- 2010–2024 boundary of Stockton South in the former county of Cleveland
- Location of the former county of Cleveland within England
- County: County Durham; North Yorkshire; (Tees Valley combined authority);
- Electorate: 74,698 (2018)
- Major settlements: Stockton, Thornaby, Yarm, Ingleby Barwick and Eaglescliffe

1983–2024
- Seats: One
- Created from: Stockton-on-Tees, Thornaby, Easington and Richmond (Yorks)
- Replaced by: Stockton West

= Stockton South =

UK Parliament constituency (1983–2024)

Stockton South was a constituency represented in the House of Commons of the UK Parliament from 2019 until its abolition for the 2024 general election by Matt Vickers of the Conservative Party. (Note: As with all constituencies, the constituency elects one Member of Parliament (MP) by the first past the post system of election at least every five years.)

Under the 2023 review of Westminster constituencies, the seat was abolished; subject to moderate boundary changes, it was reformed as Stockton West.

==Boundaries==

1983–1997: The Borough of Stockton-on-Tees wards of Bishopsgarth, Egglescliffe, Fairfield, Grangefield, Hartburn, Ingleby Barwick, Mandale, Parkfield, Preston, Stainsby, Victoria, Village, and Yarm, and the Borough of Middlesbrough wards of Ayresome, Brookfield, and Kader.

1997–2010: The Borough of Stockton-on-Tees wards of Bishopsgarth, Egglescliffe, Elm Tree, Fairfield, Grangefield, Hartburn, Ingleby Barwick, Mandale, Parkfield, Preston, Stainsby, Victoria, Village, and Yarm. The three Middlesbrough wards were transferred to the redrawn Middlesbrough constituency.

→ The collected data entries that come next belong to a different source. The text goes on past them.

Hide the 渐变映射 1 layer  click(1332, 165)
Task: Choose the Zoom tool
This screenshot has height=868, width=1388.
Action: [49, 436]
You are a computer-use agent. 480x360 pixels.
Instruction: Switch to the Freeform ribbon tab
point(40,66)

2010–2024: The Borough of Stockton-on-Tees wards of Bishopsgarth and Elm Tree, Eaglescliffe, Fairfield, Grangefield, Hartburn, Ingleby Barwick East, Ingleby Barwick West, Mandale and Victoria, Parkfield and Oxbridge, Stainsby Hill, Thornaby-on-Tees, and Yarm.

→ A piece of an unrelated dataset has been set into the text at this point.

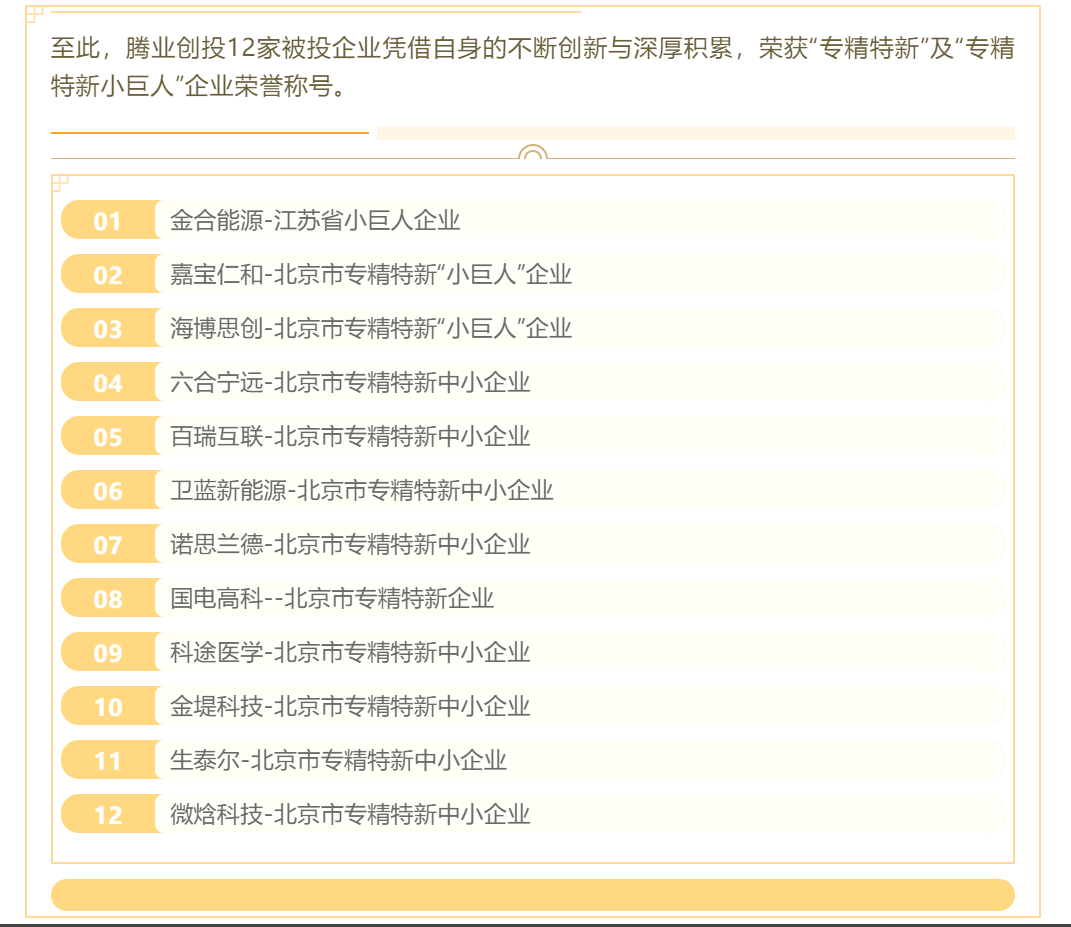Click the circular ring ornament above the list
This screenshot has height=927, width=1071.
[533, 152]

2024: Constituency was abolished as a result of 2023 review of Westminster constituencies.

Stockton South consisted of the south-western half of Stockton-on-Tees and on the same bank, upstream, the town of Eaglescliffe – on the southern bank of the River Tees are the towns of Thornaby-on-Tees, Yarm, and Ingleby Barwick.

==History==
The seat was formed from a combination of Stockton-on-Tees and Thornaby in 1983, predominantly as a replacement to the latter seat.

- Political history
More middle-class than neighbouring Stockton North, this seat was first won by the SDP–Liberal Alliance in a narrow victory at the 1983. Ian Wrigglesworth, the former Labour MP for Thornaby, defected to the newly formed Social Democratic Party in 1981, and held the successor seat as the SDP candidate.

This result came after the Conservative candidate's nomination was withdrawn when he was revealed to have previously been in the National Front.

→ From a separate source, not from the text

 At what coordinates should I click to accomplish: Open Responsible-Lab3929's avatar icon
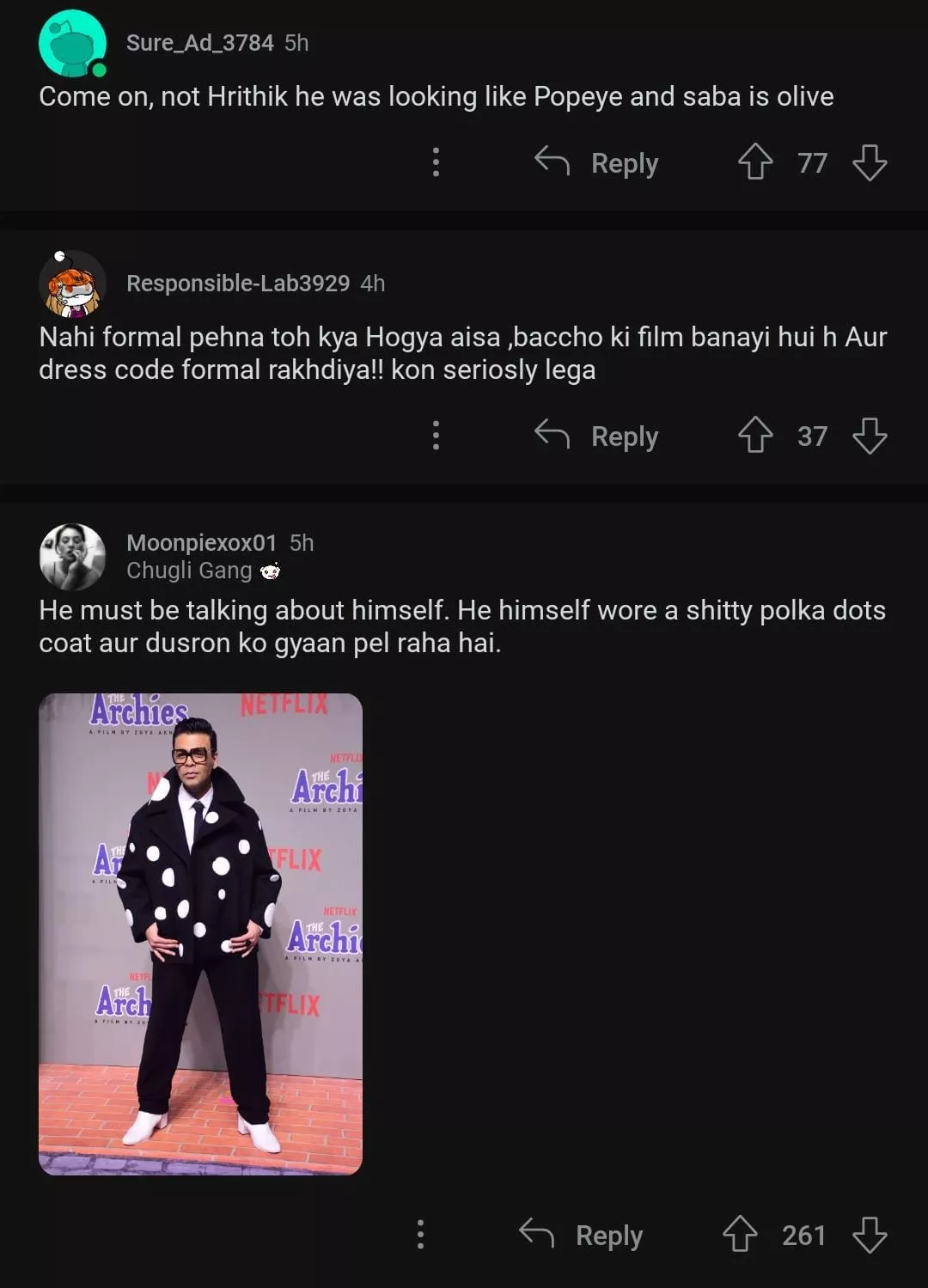(x=72, y=284)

Following this, the seat was held by a Conservative for ten years, from 1987 to 1997. It was a bellwether in Labour's landslide at the 1997 general election, and its member, Dari Taylor, retained it until the 2010 general election, when the Conservative, James Wharton narrowly won back the seat.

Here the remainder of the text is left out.